NeuroQuest: Hardware-Optimized RAG Pipeline for Academic Papers

This repository contains a fully local Retrieval-Augmented Generation (RAG) pipeline designed to extract, synthesize, and analyze information from dense academic PDFs.

I built this project to bridge the gap between large language models and static documents, with a specific focus on making it run smoothly on constrained hardware (specifically, the free tier of Google Colab using a Tesla T4 GPU).
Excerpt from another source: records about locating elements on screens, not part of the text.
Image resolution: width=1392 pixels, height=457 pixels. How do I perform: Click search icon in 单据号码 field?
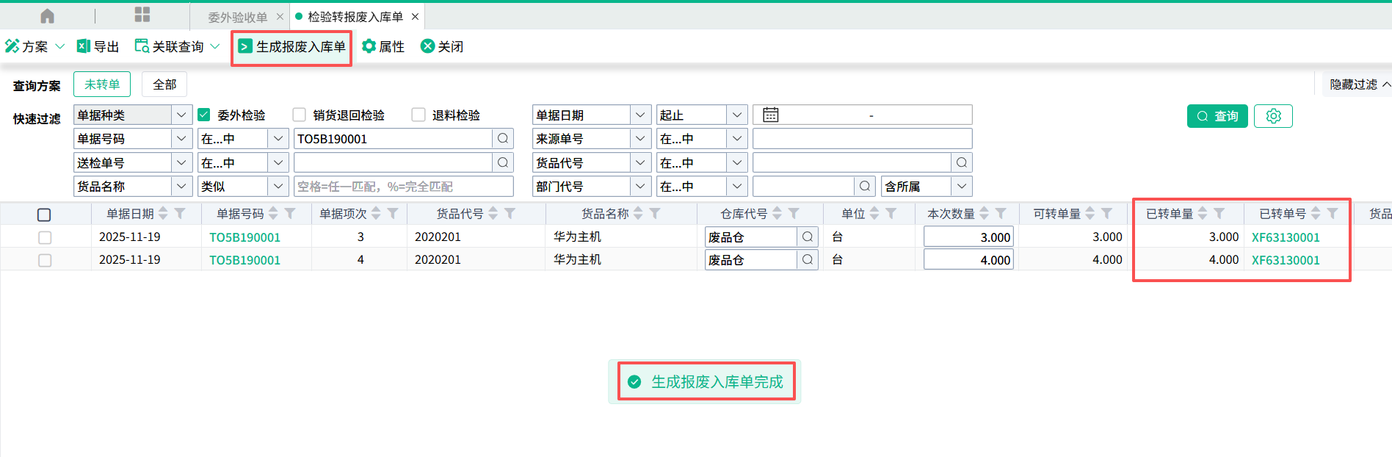coord(503,139)
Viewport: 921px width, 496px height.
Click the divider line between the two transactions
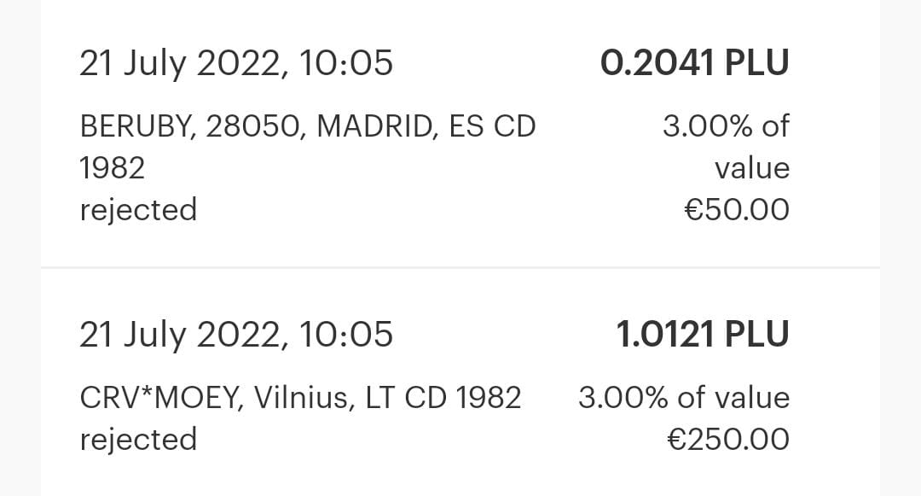[x=461, y=267]
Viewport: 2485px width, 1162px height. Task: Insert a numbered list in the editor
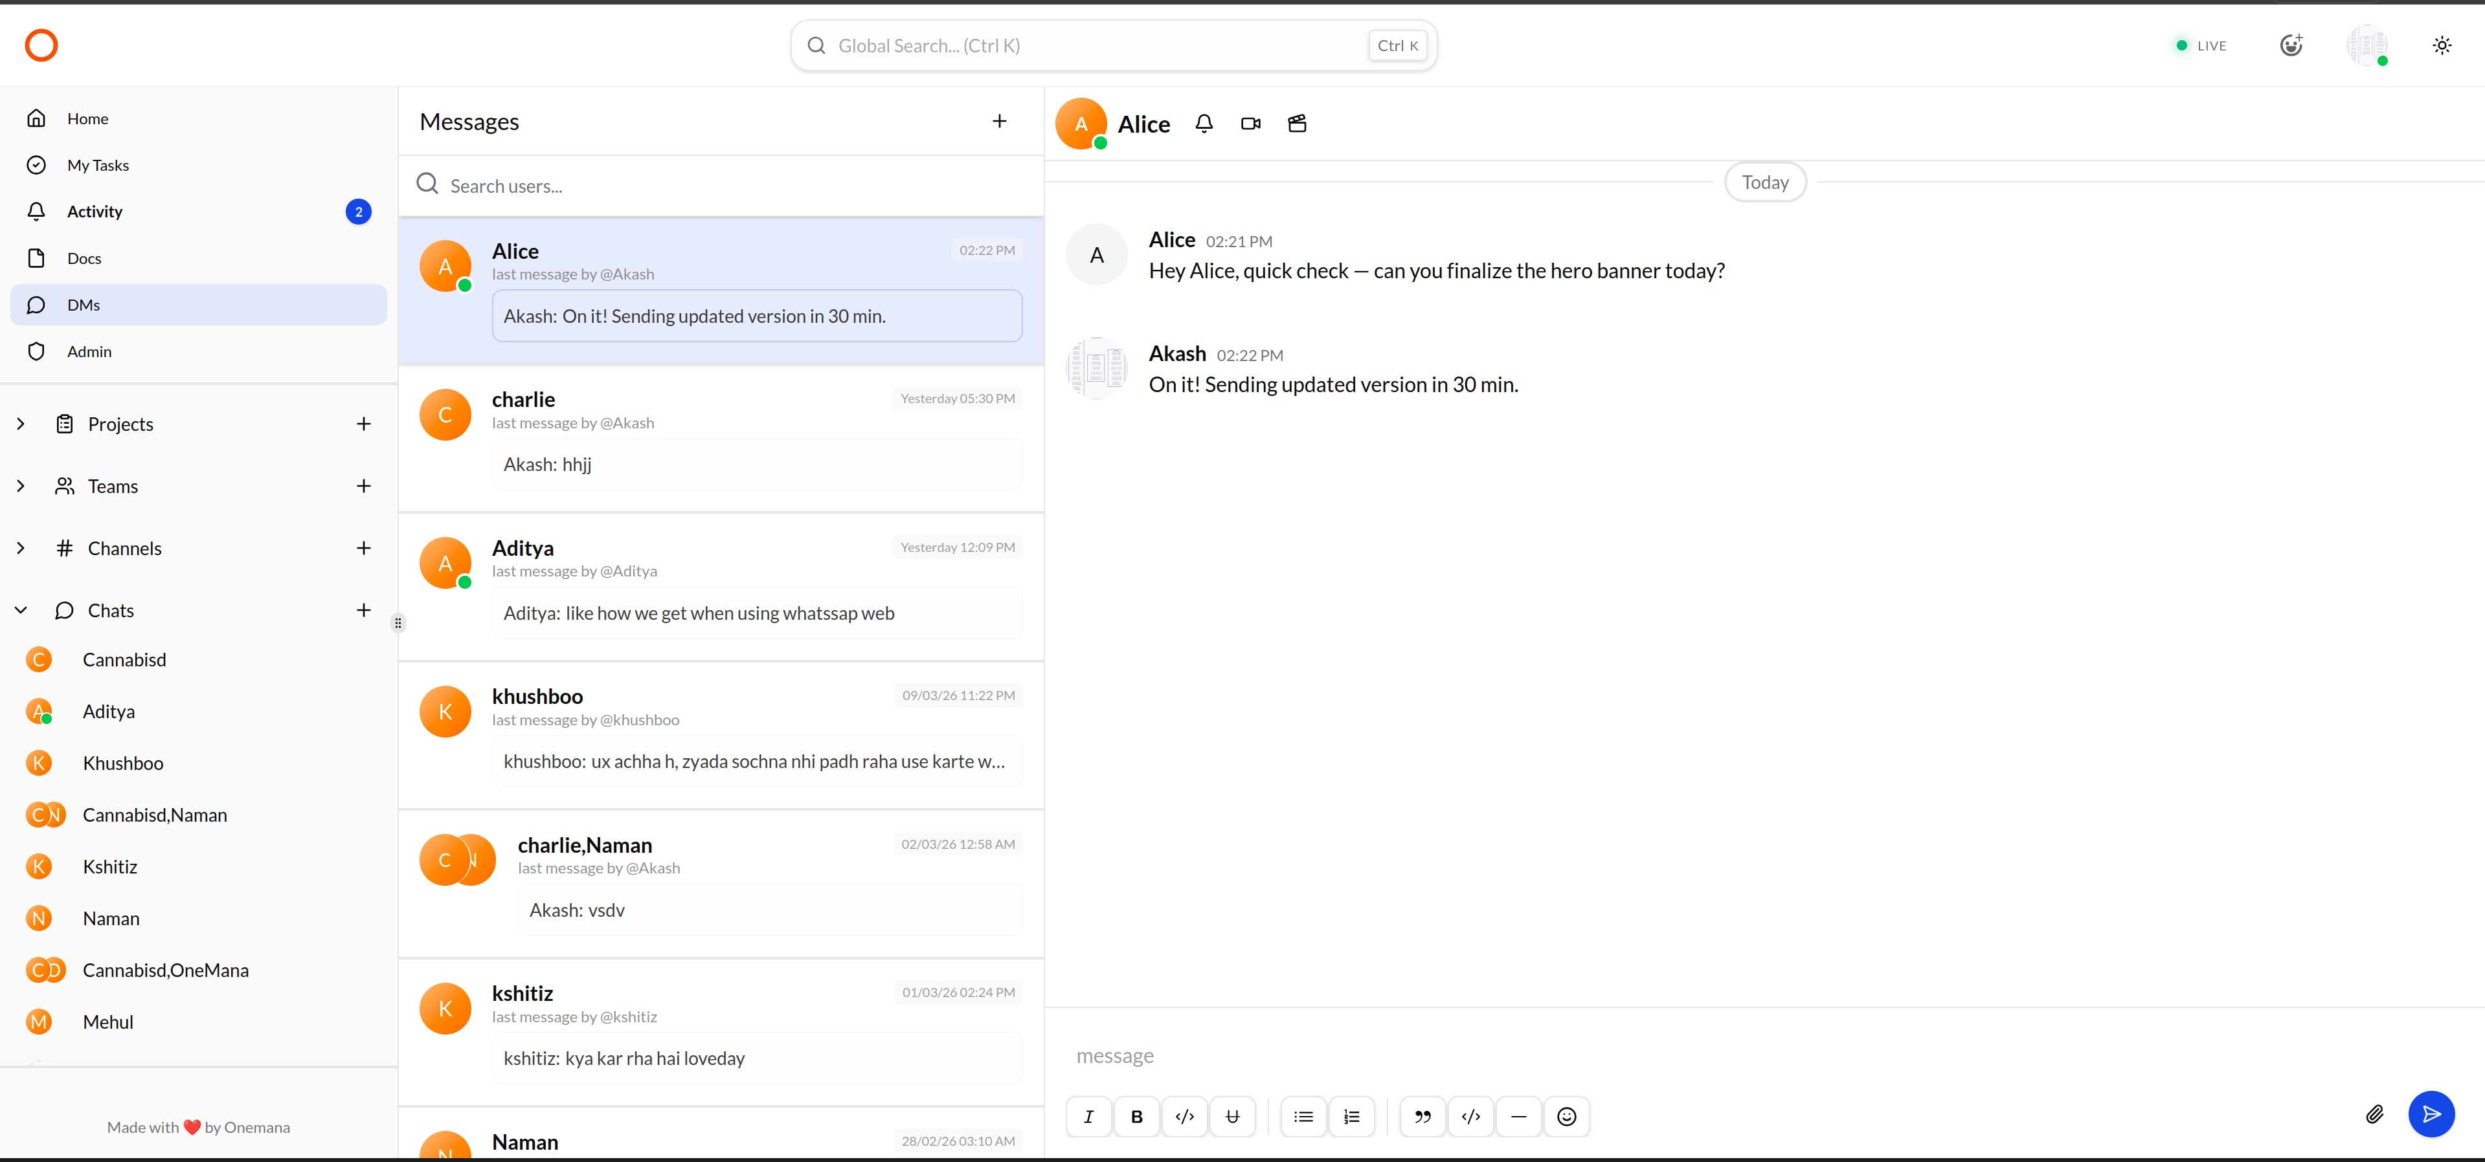click(x=1352, y=1117)
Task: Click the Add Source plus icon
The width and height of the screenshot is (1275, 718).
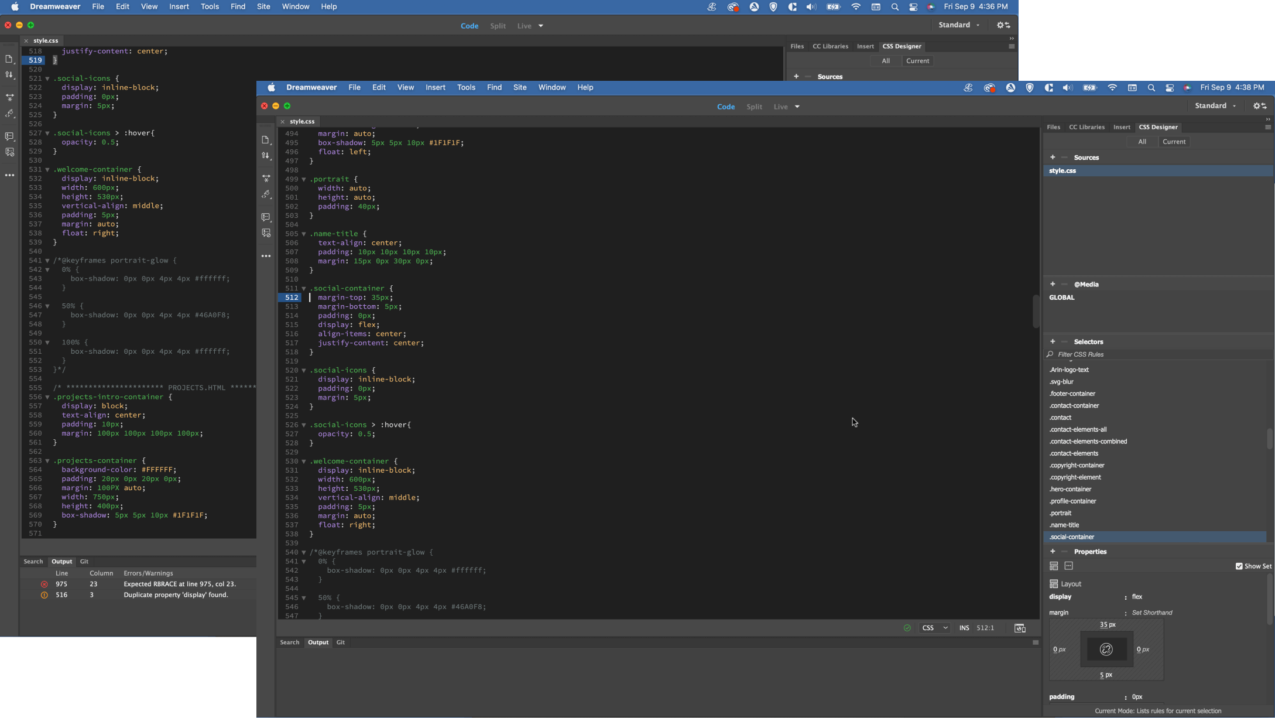Action: pyautogui.click(x=1053, y=157)
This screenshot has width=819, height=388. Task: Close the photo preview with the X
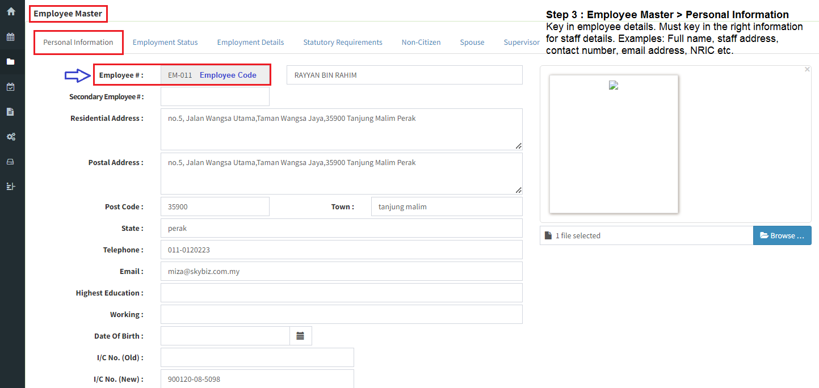point(807,69)
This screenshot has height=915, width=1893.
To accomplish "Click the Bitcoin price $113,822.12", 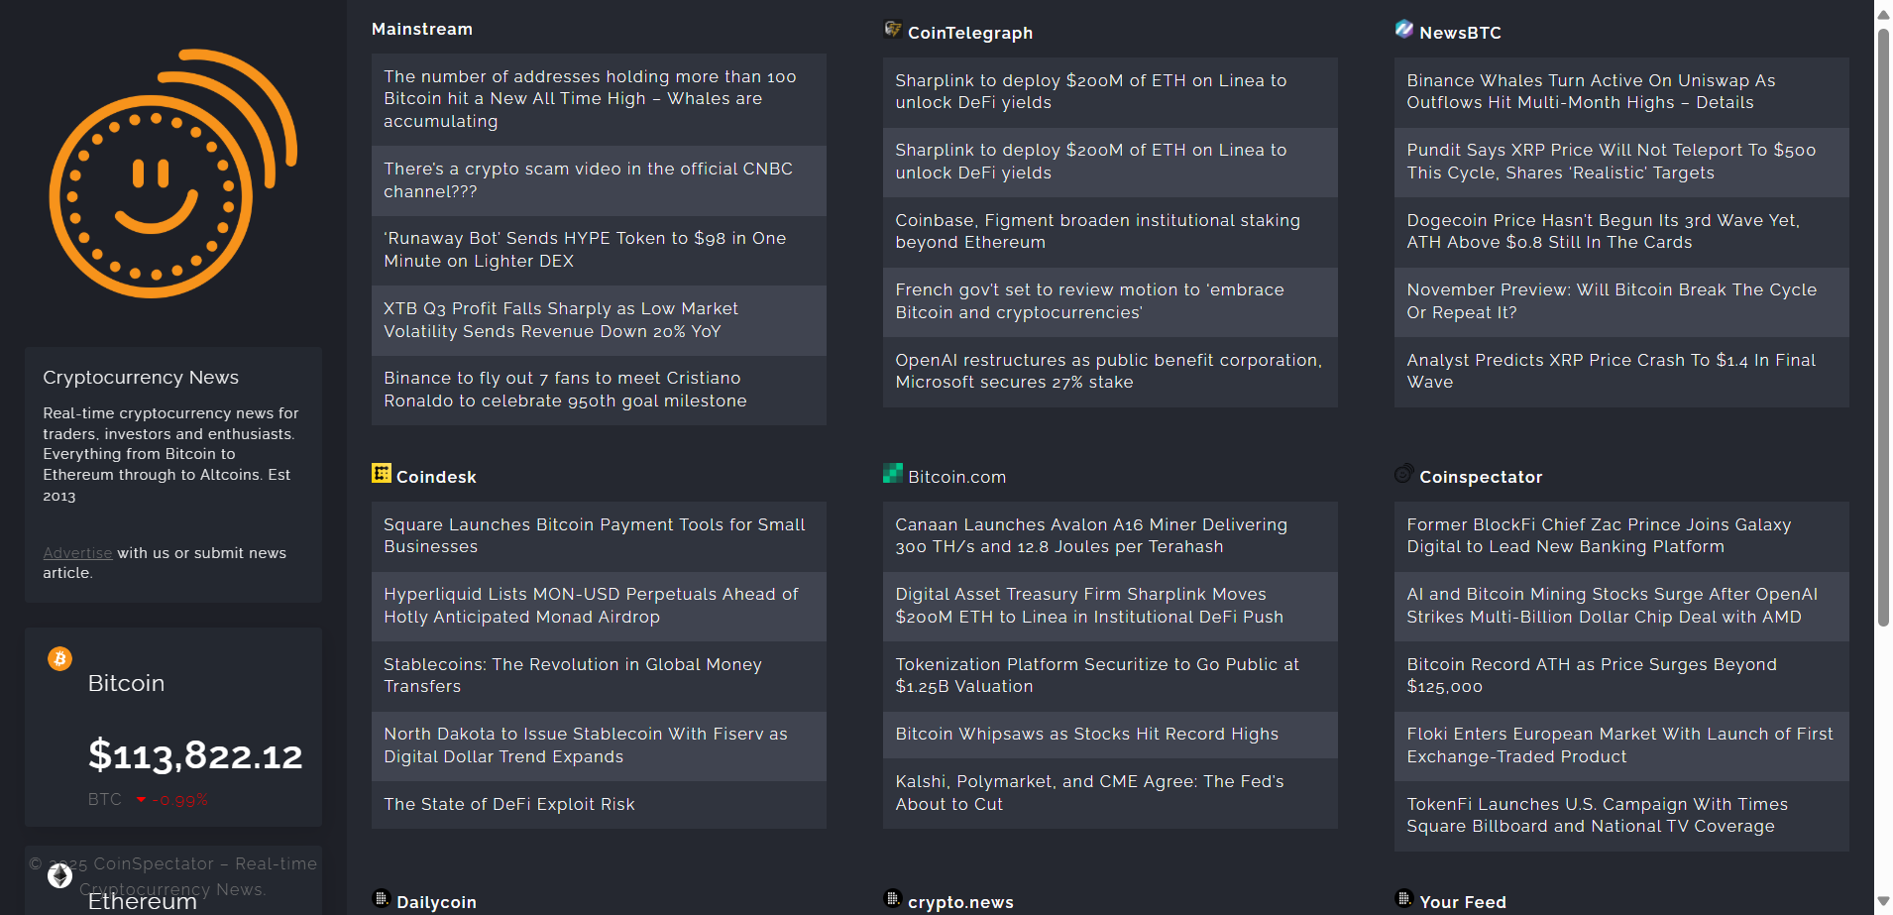I will point(195,755).

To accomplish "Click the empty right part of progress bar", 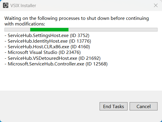I will coord(113,30).
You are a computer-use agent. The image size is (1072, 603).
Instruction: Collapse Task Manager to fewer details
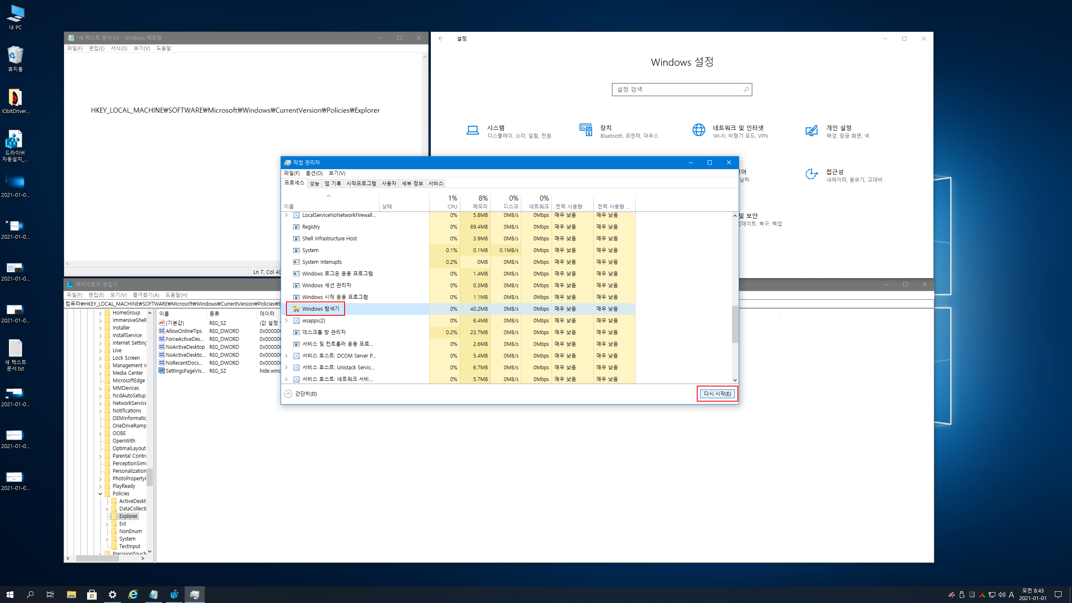coord(301,394)
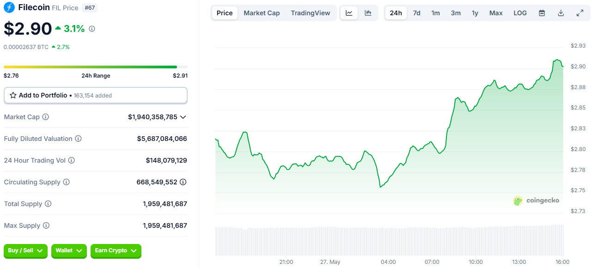Show info for Fully Diluted Valuation
The height and width of the screenshot is (268, 592).
[78, 139]
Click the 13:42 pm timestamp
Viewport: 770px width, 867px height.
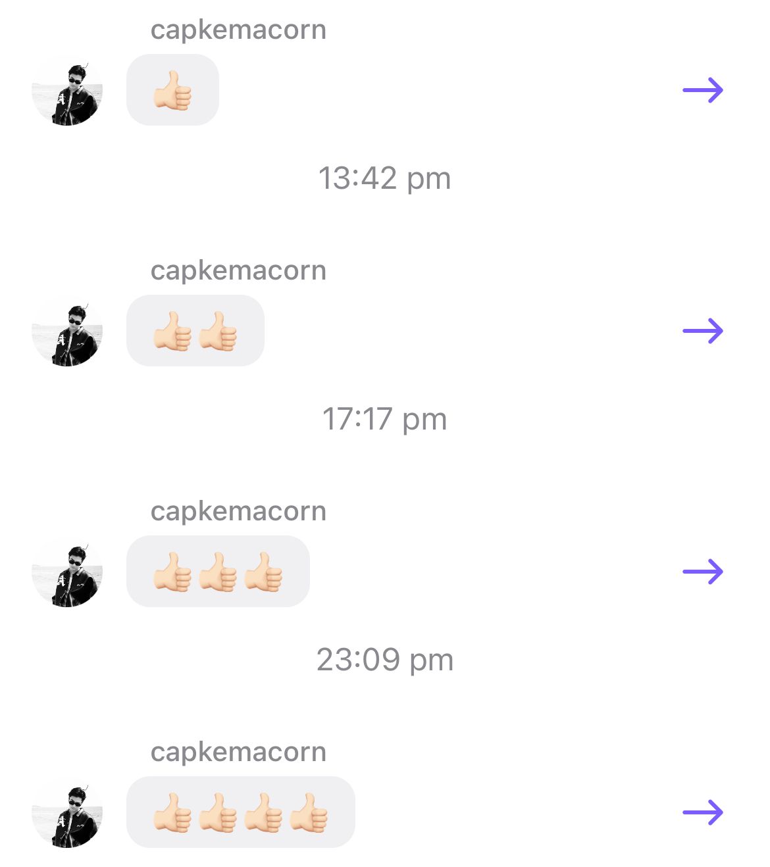point(385,178)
Architecture & Engineering Choices

Building a reliable RAG system requires balancing retrieval accuracy with generation capabilities, all while keeping an eye on VRAM limits. Here is the breakdown of the pipeline:

1. Document Processing & Vectorization

Chunking Strategy: The PDF is parsed into 800-character chunks with a 100-character overlap. This prevents context fragmentation and ensures that cross-page sentences aren't split abruptly.
Embeddings: sentence-transformers/all-MiniLM-L6-v2. Chosen because it's extremely lightweight and fast, yet provides high semantic density.
Vector Search: FAISS (Facebook AI Similarity Search) using L2 distance. It runs entirely on the CPU, saving precious GPU memory for the generation model.

2. The Generation Model: Why Qwen 2.5 (3B)?

Initially, I developed this pipeline using Flan-T5-Base (a Seq2Seq model). While it was fine for simple extraction, it struggled with "context confusion" when presented with long, concatenated chunks of text during multi-hop reasoning tasks.

To achieve deeper, abstractive reasoning without relying on paid APIs, I upgraded the system to Qwen2.5-3B-Instruct.

Hardware Optimization: A 3-billion parameter model usually eats up a lot of VRAM. By loading the model in Half-Precision (torch_dtype=torch.float16), the footprint is reduced to roughly 6GB. This allows it to run flawlessly on a standard 15GB T4 GPU without throwing Out-Of-Memory (OOM) errors.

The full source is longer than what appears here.